In this final installment of the series I’d like to discuss an option that can, honestly, be a bit painful but is very effective.
In 2009, I started applying for jobs out-of-state partly because finding local employment yielded only temporary jobs & I needed something long-term. I applied for anything that was legal and paid American greenbacks.
The hardest part was leaving my son for an extended period of time. He was about ten years old when an employer from Idaho Falls, ID called and asked if I could be in their office within a week for an interview. I said yes because I was determined to take care of my son even if it meant being away from him for a while. Plus, I needed to set a good example.
I bought a bus ticket and called the employer to let them know the date of my arrival. My next step was talking to my son. I explained to him that I had a job offer, finally, but it was out of the state. I asked how he felt about me going out of town. He understood the reason, asked a few questions and we spent the rest of the day hanging out and enjoying each other’s company.
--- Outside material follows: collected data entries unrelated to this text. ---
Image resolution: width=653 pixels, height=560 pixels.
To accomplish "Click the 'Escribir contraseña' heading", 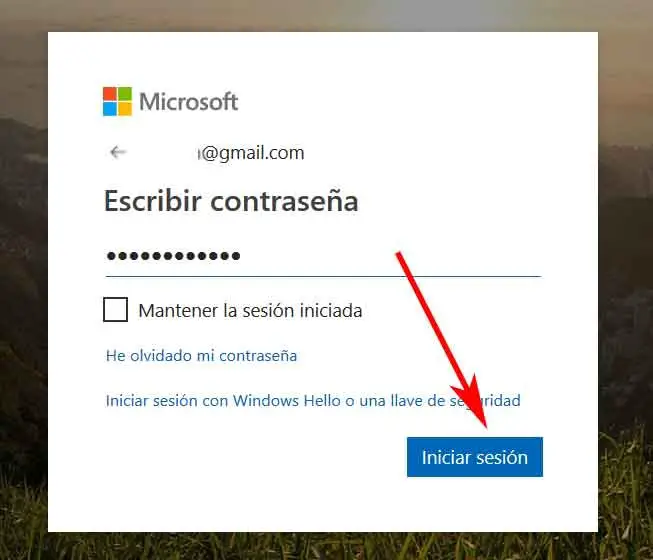I will click(231, 201).
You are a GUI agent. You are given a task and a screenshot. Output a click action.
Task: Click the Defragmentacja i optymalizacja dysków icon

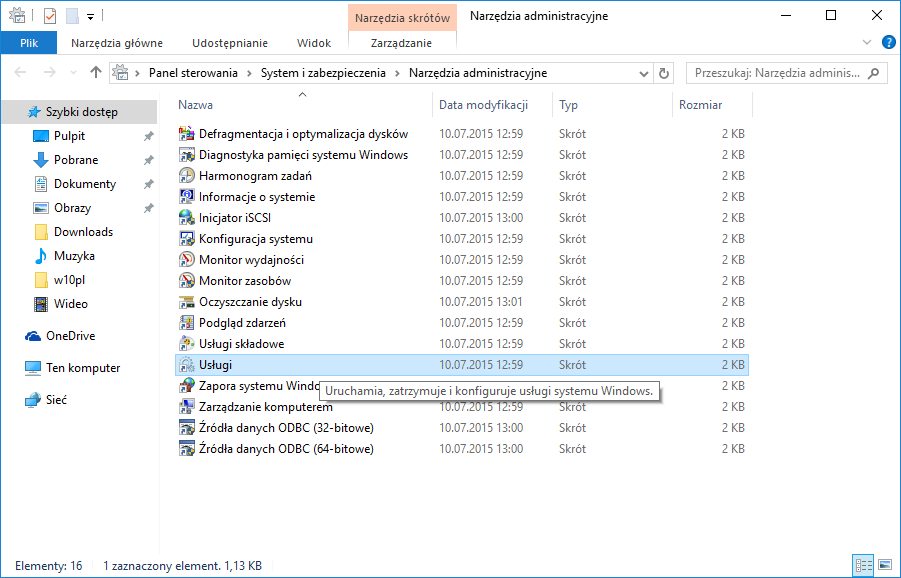coord(186,134)
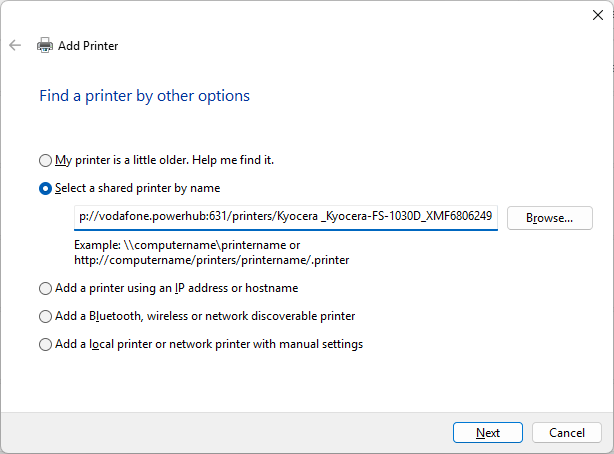This screenshot has height=454, width=614.
Task: Click the 'Select a shared printer by name' label text
Action: pos(137,188)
I was on a bus to Idaho within a week; I had seven days left to spend with this blessing of a child.
Fast forward three months later. I’d been promoted from call center phone agent to “Floor Mentor” which meant I had a team of phone agents under me, I helped train new agents, scheduled team meetings, and evaluated agent’s customer service phone calls.
Most importantly my child support payments were on time and consistent. From a financial standpoint it meant avoiding interest, and keeping a negative entry from my credit report. As SavvyJames has mentioned, reducing or illuminating fees when possible helps support financial goals. Interest fees resulting from non-payment of child support was a fee I’d rather avoid.
Personally, my employment and my promotion meant setting a good example for my son. Did I miss him? Absolutely! He visited, we talked on the phone and texted each other often. I hated the distance between us but I felt very accomplished that I was fulfilling my obligation and helping take care of my precious boy.
Working far away from family isn’t easy. It’s not an option I’d readily run to. However, the possible positive outcomes cannot be ignored. Just as investing, saving and preparing for retirement are frugal steps toward financial freedom, so is accepting a job out of town if absolutely necessary.